Ashikaga Ujihime (足利 氏姫, 1574 – June 6, 1620), or Ashikaga no Ujihime, Ashikaga Ujinohime was the de facto Koga kubō in Sengoku period. She was the daughter of 5th Koga kubō Ashikaga Yoshiuji and Jōkō-in (a daughter of Hōjō Ujiyasu). She was a woman trained in martial arts and received education from the highest court. In 1583 when Yoshiuji died without a male heir, Ujihime succeeded her father at the young age of nine, she took the title Koga kubō (title equivalent to shōgun in Kantō region) and inherited an area equivalent the Koga domain.

Life 
She was de facto the Koga Kubo and the castellan in Koga Castle. Even the Ashikaga shogunate lost its sovereignty, Ujinohime was vital to the administration of the Kantō region, she worked together with the  Later Hōjō clan and had her lands protected by her uncle Hōjō Ujimasa.

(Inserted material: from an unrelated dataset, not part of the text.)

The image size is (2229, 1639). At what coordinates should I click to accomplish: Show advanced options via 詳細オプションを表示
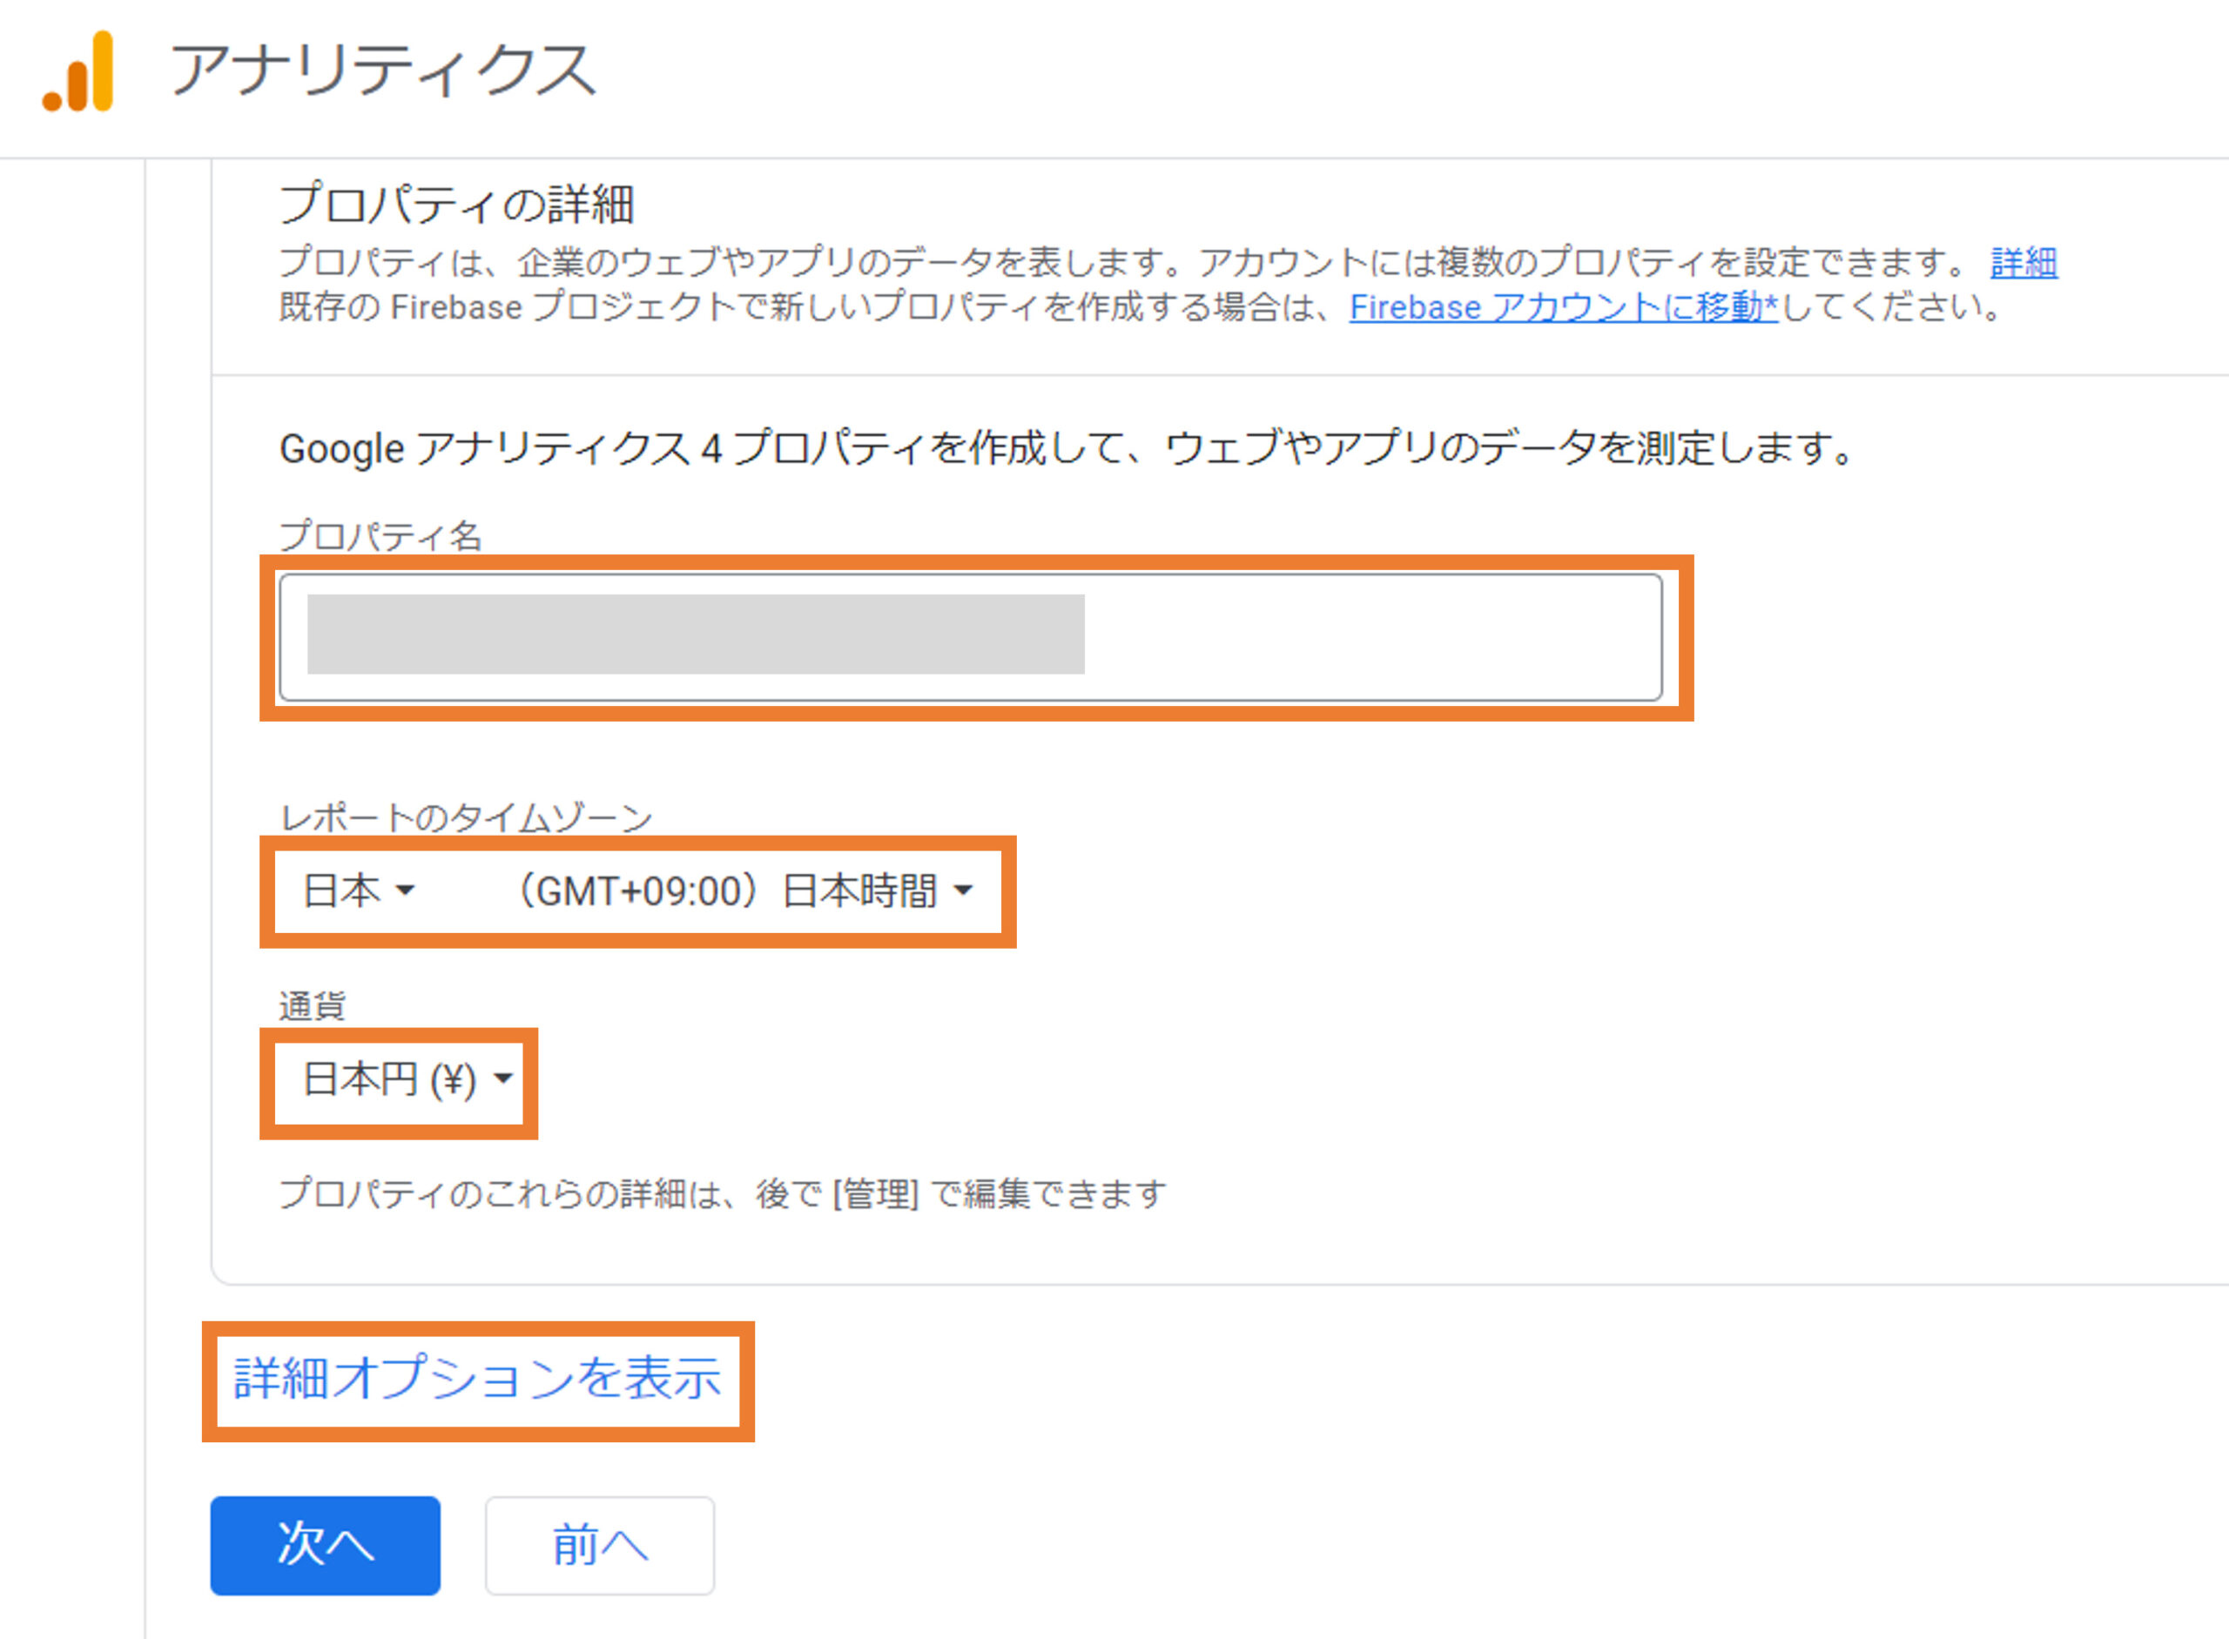point(477,1379)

In 1590, Toyotomi Hideyoshi initiated a campaign to eliminate the Hōjō clan, the last obstacle for Japan to be unified under the name of Hideyoshi. The Toyotomi clan wins in the siege of Odawara and the Hōjō clan has been banished, Ujimasa is ordered to commit seppuku along with his brother Hōjō Ujiteru. The area was awarded to Tokugawa Ieyasu after the defeat of the Hōjō at the siege of Odawara.

After this in the same year, Ujinohime was moved to  in currently Ibaraki Prefecture and she became the owner of the palace. In 1591 Toyotomi Hideyoshi ordered her married to Ashikaga Kunitomo. When Kunitomo died in 1593, she was then married to his younger brother Ashikaga Yoriuji (Later known as Kitsuregawa Yoriuji) and give birth to a son. The marriage between Ujinohime and Yoriuji began the formation of a new clan, the Kitsuregawa clan. Yoriuji received a new domain, but Ujinohime declined to change domain. So she continued commanding the Konosu palace and Yoriuji went to another castle.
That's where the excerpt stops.